The BPA, caught between sparring factions in the dispute, is a federal electric utility that markets more than a third of the electricity consumed in the Northwest. The power is produced at 31 federal dams and one nuclear plant and is sold to more than 140 utilities in the region. The BPA also operates a high-voltage transmission grid comprising more than 15,000 miles of power lines and associated substations in Washington, Oregon, Idaho, and Montana.
Federal law requires that the power BPA markets be made available at preferential rates to publicly owned utilities and cooperatives, many of which have little or no generating capacity of their own, but the region's investor-owned utilities also benefit from it.

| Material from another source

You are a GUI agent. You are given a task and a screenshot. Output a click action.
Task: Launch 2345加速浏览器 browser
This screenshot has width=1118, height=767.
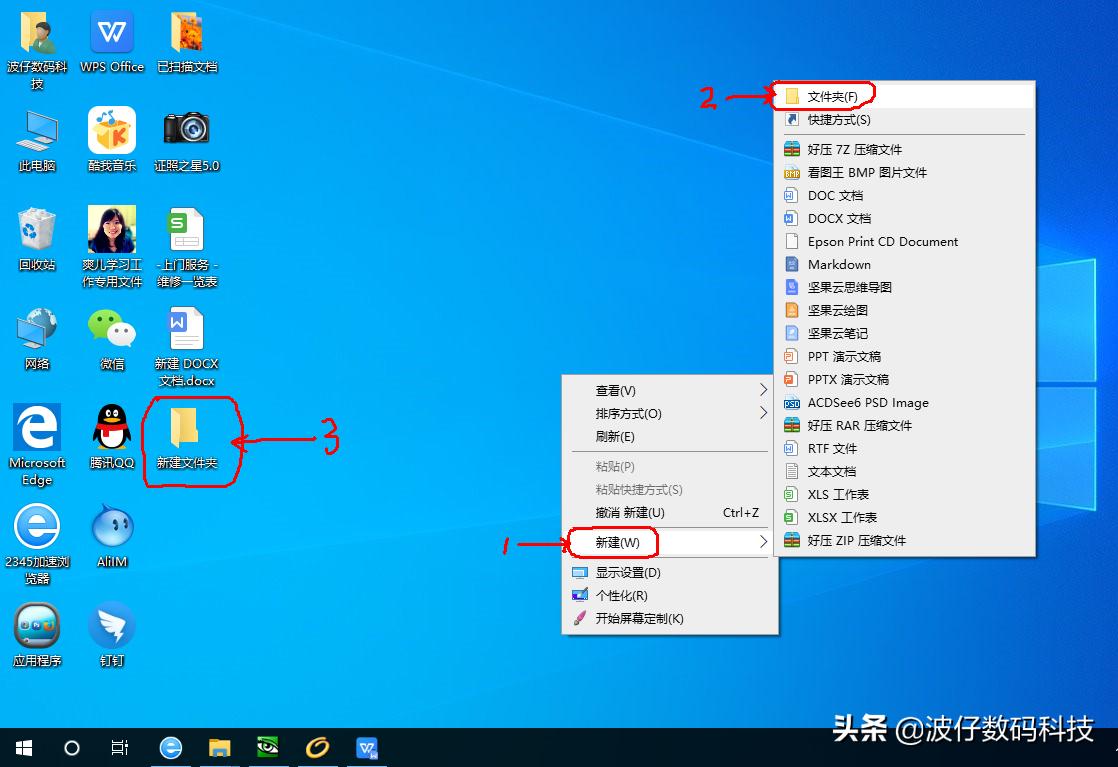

The dispute over how to divvy up those benefits came to a head in May 2007, when a U.S. Ninth Circuit Court of Appeals ruling raised questions about the legality of payments the BPA was making to Avista and the other investor-owned utilities. For decades, the utilities had converted those paymentstotaling about $300 million annually at the time of the rulinginto credits on their more than 1 million residential and small-farm customers' electricity bills.
Based on the ruling, BPA suspended those payments.
As a result Avista was forced to boost the typical monthly bill for its residential customers in Washington and Idaho by about 8.8 percent and 9.5 percent, respectively. BPA later resumed making interim payments while the parties sought to negotiate a compromise that addressed the federal court's concerns.
The Ninth Circuit ruling stemmed from litigation brought by a number of Northwest public utilities, many of which had seen substantial rate increases from the BPA in recent years. They challenged agreements reached in 2000 between the BPA and the investor-owned utilities that were the basis for a big jump in the amount of money that those utilities received. The suits contended that those agreements violated the Northwest Power Act, which Congress adopted in 1980 as a method for sharing federal hydropower benefits among all Northwest residents.
In conjunction with a regulatory filing for a natural-gas purchase cost adjustment, Avista announced last week that it was seeking to increase electric prices slightly for residential and small-farm customers in Washington and Idaho due to a reduction in the benefits it receives from BPA under that residential exchange program. An Avista spokesman said, though, that the filing was unrelated to the larger regional dispute that was the subject of the recently announced agreement.